Sunday, June 24, 2012
Once More, With Feeling: Reviewing Joe Johnson's Season
The second season of Joe Johnson's second, more ridiculous contract with the Atlanta Hawks demonstrated some practical understanding of his strengths and limitations. Up to a point, it was as good a season as could reasonably expected from Johnson at this stage of his career. That point was the playoffs.
During the regular season, Johnson, presumably recognizing his increasing inability to create high-percentage shots for himself or for teammates, demonstrated a greater willingness to finish rather than start possessions and he finished possessions from behind the three-point line more often (per minute and as a percentage of his field goal attempts) than in any previous season in Atlanta. The result of his slightly smaller role in the offense: significantly more efficient scoring at the cost of some assists. A fair trade.
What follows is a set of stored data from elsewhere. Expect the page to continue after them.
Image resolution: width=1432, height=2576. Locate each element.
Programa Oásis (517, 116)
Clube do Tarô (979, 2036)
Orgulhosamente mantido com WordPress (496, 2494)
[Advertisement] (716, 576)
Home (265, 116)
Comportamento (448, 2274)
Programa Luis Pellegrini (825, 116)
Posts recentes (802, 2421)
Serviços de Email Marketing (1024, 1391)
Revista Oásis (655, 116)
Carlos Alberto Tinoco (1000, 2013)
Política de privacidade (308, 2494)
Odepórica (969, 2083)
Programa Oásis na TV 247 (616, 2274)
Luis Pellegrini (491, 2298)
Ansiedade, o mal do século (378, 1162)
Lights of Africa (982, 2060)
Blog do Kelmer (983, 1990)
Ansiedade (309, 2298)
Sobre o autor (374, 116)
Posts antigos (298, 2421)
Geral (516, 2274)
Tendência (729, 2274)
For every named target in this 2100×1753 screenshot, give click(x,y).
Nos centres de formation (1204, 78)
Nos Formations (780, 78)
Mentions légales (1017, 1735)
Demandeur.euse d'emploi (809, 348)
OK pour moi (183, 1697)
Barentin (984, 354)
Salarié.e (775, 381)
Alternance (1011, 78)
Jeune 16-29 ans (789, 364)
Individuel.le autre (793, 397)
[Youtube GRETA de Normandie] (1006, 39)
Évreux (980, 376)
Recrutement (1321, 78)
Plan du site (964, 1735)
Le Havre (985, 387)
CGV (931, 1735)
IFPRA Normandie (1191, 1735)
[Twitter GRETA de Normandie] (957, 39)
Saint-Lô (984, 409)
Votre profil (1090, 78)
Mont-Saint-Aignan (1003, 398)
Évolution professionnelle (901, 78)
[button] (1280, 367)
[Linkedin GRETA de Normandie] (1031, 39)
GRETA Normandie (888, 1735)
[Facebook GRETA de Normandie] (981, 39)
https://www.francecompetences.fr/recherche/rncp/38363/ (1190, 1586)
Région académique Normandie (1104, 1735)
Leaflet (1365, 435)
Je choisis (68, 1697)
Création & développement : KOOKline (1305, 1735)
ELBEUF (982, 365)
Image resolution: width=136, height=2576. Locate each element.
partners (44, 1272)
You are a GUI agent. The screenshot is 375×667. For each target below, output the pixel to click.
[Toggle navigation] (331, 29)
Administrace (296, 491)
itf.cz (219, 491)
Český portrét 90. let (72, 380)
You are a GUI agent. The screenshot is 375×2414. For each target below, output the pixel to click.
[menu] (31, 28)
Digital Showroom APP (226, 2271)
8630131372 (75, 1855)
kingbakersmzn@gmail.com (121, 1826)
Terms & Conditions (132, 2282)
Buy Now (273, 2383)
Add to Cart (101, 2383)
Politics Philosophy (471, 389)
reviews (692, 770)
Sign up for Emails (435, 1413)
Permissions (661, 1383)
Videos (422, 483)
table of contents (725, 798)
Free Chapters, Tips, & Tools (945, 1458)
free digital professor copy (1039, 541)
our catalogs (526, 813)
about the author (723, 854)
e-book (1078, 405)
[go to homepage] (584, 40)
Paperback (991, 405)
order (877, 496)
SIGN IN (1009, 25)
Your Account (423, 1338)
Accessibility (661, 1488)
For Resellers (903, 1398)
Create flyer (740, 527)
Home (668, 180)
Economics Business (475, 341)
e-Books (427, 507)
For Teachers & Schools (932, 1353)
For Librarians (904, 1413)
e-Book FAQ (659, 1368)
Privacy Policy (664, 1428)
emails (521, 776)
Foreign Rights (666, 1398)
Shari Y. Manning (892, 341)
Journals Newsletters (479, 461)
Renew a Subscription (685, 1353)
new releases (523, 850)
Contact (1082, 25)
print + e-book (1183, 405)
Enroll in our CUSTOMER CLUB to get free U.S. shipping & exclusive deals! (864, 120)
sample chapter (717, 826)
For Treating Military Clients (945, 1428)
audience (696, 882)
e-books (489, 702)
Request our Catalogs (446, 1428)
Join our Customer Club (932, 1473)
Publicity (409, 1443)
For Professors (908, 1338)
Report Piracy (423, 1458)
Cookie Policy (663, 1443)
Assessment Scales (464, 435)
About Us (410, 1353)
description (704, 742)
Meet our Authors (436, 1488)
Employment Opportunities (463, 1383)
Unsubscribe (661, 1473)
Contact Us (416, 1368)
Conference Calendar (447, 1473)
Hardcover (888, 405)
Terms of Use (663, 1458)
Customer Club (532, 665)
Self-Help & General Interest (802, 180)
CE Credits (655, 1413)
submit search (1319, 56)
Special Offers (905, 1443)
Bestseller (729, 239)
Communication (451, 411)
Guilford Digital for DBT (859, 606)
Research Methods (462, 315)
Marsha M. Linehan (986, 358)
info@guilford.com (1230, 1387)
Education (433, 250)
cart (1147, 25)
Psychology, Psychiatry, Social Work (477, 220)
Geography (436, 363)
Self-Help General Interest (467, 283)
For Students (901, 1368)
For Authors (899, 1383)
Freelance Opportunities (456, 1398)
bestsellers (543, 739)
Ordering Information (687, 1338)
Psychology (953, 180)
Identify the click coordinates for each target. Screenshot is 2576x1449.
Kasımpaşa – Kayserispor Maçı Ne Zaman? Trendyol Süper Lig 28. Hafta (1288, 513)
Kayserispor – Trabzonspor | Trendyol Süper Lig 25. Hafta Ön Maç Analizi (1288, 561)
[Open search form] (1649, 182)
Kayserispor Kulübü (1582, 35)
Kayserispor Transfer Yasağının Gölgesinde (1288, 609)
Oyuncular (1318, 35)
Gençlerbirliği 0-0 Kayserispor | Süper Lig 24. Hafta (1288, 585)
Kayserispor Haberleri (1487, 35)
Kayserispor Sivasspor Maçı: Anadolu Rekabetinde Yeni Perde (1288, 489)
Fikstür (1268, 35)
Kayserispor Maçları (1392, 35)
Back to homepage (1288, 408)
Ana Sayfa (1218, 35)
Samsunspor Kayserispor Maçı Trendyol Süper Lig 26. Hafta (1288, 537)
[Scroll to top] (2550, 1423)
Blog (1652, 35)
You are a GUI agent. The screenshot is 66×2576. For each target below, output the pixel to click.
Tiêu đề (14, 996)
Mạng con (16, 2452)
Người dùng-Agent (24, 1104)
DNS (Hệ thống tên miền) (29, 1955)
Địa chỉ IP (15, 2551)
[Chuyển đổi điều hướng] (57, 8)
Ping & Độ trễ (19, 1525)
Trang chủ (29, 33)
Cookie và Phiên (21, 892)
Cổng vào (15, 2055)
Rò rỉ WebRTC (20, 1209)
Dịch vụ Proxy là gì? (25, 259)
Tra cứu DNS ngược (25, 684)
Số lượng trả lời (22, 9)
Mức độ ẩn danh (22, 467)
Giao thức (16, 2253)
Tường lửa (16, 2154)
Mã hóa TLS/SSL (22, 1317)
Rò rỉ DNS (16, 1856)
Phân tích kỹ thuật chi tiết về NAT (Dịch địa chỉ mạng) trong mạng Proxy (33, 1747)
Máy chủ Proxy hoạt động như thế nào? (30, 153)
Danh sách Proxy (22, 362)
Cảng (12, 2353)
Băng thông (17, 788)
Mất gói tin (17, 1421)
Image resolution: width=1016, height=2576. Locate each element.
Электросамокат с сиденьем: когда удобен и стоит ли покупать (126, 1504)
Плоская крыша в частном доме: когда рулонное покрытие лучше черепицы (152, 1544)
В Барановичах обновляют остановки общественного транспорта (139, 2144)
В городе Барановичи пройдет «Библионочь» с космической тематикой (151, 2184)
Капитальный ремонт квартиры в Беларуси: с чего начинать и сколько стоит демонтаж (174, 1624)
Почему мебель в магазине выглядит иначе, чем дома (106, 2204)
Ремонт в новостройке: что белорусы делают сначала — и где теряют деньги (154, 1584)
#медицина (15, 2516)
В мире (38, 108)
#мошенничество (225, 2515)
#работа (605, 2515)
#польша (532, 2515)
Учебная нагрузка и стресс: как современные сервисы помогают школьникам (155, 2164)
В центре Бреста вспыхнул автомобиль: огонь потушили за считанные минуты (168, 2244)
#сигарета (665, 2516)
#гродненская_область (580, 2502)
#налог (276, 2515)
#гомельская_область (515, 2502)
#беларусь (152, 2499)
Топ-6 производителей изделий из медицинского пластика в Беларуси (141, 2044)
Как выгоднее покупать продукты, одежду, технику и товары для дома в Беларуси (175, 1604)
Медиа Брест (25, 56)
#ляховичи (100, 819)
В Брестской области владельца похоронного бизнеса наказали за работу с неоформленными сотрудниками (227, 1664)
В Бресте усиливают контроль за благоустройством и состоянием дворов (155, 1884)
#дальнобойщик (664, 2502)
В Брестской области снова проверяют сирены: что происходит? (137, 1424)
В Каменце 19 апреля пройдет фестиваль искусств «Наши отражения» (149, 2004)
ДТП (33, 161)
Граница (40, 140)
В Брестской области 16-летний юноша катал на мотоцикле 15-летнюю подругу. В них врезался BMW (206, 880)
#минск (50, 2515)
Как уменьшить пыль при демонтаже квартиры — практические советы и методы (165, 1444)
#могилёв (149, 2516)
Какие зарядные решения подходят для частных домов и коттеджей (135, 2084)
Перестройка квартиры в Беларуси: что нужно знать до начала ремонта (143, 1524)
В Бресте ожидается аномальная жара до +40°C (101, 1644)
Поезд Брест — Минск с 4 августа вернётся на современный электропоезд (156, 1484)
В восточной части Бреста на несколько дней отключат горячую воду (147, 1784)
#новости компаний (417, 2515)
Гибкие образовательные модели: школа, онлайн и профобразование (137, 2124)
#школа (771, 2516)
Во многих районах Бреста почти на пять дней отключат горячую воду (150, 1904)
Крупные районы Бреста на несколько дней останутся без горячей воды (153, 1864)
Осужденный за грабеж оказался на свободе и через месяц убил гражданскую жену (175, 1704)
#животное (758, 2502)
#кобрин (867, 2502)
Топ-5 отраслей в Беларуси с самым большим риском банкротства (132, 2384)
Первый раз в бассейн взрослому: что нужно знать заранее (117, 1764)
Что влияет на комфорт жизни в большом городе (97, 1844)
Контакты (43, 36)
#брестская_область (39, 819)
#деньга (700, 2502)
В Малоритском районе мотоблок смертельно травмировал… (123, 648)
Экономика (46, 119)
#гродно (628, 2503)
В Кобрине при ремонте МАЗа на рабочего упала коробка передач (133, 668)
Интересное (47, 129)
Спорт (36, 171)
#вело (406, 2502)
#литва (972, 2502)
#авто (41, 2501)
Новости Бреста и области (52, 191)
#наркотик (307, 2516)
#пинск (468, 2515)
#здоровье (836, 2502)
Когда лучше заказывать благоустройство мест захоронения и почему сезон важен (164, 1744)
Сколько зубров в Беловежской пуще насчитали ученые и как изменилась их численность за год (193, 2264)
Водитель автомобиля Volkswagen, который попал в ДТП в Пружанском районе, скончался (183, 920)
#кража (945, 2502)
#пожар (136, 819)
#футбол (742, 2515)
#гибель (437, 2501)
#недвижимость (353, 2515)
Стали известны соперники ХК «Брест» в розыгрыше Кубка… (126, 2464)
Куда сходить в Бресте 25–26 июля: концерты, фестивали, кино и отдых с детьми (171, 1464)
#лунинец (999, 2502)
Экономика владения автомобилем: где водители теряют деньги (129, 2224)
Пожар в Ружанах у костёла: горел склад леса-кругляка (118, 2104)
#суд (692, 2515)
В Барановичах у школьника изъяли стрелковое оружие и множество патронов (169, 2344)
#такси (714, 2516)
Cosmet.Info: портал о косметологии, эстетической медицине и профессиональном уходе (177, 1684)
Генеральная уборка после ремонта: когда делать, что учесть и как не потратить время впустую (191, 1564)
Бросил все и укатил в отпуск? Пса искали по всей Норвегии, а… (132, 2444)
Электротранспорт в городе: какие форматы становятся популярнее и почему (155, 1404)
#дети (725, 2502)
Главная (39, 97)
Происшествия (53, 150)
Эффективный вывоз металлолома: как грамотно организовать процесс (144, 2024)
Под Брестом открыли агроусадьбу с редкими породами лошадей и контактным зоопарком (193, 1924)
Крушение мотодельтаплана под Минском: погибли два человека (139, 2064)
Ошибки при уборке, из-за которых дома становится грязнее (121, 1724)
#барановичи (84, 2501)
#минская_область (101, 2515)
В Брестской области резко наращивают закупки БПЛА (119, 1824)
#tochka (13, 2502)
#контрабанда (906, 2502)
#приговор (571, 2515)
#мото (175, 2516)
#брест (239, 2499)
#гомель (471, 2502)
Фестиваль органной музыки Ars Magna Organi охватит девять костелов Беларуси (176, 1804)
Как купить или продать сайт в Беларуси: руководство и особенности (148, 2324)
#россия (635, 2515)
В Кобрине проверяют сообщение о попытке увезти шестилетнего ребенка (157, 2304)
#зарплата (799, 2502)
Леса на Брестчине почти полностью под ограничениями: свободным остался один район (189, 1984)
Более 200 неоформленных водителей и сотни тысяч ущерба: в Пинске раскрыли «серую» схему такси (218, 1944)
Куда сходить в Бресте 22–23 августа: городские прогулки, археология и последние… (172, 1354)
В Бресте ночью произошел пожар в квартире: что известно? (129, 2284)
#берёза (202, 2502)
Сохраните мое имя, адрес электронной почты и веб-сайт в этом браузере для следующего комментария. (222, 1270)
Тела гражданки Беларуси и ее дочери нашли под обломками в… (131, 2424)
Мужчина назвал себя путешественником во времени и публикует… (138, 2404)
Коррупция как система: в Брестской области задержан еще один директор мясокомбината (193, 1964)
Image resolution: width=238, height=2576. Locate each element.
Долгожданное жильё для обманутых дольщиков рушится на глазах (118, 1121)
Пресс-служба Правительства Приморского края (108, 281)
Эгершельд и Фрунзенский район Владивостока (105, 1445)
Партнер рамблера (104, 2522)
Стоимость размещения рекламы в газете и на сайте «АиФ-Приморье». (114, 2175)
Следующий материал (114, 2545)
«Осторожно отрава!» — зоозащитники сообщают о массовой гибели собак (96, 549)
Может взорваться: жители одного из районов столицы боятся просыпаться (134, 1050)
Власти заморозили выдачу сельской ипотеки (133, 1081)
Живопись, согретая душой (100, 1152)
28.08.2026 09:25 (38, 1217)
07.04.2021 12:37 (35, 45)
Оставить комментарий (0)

With Mike Bibby and Jamal Crawford replaced in the rotation by Jeff Teague and Kirk Hinrich, Johnson was no longer burdened with futile defensive assignments. Johnson took on a role more suited to his lack of athleticism and general defensive passivity. He stopped fouling almost completely (committing a little more than one personal foul every 36 minutes and committing more than three personal fouls in a game on three occasions, one of them being the triple overtime loss to Miami) and let his already poor defensive rebounding rate shrink to 9.2%. Neither of these prevented the Hawks from improving significantly defensively, suggesting that reducing Johnson's defensive role was a net positive. He even had a (relative) shot blocking explosion, rejecting 13 shots in 2127 minutes after blocking just 12 shots in more than 5400 minutes during the previous two seasons combined.
Despite the positive results, all this sensibility regarding Joe Johnson disappeared in the playoffs. Injuries didn't help matters but, even at less than 100%, Josh Smith and Al Horford clearly looked superior, outplaying the overextended Johnson in the playoffs. That's old news. In a new development, Jeff Teague joined them in outshining Johnson.
Johnson repeatedly failed to create good shots for himself or his teammates while struggling to chase Paul Pierce around screens for much of the series. Yet it was Johnson, dribbling nowhere good against a set defense to which the Hawks turned again and again until elimination. It was the worst of Johnson's five mediocre-to-poor playoff performances as a Hawk.
The series also re-raised the question of whether the limitations Johnson's contract has put on the team from a player personnel standpoint will continue to carryover onto the court. There are now three younger teammates (Smith, Horford, and Teague) capable of making Johnson a more effective player the more they are on the court, the more they have the ball in their hands. The Hawks are overpaying Joe Johnson to be an above average player. The overpayments* will continue after Johnson has ceased to be an above average player. The team must get maximum value out of him while there remains value to be had.
*Since Rashard Lewis was traded again this week, a word regarding untradeable contracts: untradeable contracts become tradeable once another team is in possessions of a contract (or contracts) as large, but longer than the one you want to get out from under. Joe Johnson's contract has four years to run and more than $89 million due. Also, unlike Lewis, Johnson's contract is fully guaranteed.